═════ SUPPLIED MATERIAL

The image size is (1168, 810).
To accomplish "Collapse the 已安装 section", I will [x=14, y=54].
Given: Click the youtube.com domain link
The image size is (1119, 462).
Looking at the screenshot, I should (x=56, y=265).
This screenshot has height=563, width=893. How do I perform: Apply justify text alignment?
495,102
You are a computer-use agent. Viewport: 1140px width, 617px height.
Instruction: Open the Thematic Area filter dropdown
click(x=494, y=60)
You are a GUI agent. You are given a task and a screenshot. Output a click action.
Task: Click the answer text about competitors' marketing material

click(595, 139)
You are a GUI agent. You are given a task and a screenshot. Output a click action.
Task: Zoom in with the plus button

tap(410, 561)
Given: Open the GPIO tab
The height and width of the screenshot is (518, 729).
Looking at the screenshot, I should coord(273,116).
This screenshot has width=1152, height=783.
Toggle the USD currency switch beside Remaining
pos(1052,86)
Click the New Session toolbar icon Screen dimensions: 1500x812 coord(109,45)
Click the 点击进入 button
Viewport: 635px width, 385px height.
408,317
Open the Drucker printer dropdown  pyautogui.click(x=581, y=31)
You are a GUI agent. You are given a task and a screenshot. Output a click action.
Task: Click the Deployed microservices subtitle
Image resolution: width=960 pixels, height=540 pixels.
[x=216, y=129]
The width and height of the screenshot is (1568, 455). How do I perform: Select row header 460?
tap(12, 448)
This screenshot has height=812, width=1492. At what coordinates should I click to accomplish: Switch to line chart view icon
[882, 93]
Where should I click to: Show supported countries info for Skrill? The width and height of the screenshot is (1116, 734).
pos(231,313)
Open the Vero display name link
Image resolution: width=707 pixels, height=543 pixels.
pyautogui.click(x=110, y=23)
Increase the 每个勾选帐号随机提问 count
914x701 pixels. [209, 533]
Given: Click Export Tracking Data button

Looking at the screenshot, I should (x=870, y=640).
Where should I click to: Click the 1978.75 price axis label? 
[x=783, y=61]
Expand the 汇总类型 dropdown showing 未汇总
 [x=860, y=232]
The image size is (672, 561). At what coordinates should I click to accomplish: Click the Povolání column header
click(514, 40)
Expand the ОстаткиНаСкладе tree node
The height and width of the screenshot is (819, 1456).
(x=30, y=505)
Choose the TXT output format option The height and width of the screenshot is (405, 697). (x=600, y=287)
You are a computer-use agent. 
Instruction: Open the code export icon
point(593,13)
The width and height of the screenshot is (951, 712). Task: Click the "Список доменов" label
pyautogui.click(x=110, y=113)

══════════

→ **WHAT TO DO**
Which lines of the records above contain the word "computer"? Copy each of them.

→ **RESULT FOR THIS TASK**
You are a computer-use agent. Viewport: 1140px width, 617px height.
You are a computer-use agent. 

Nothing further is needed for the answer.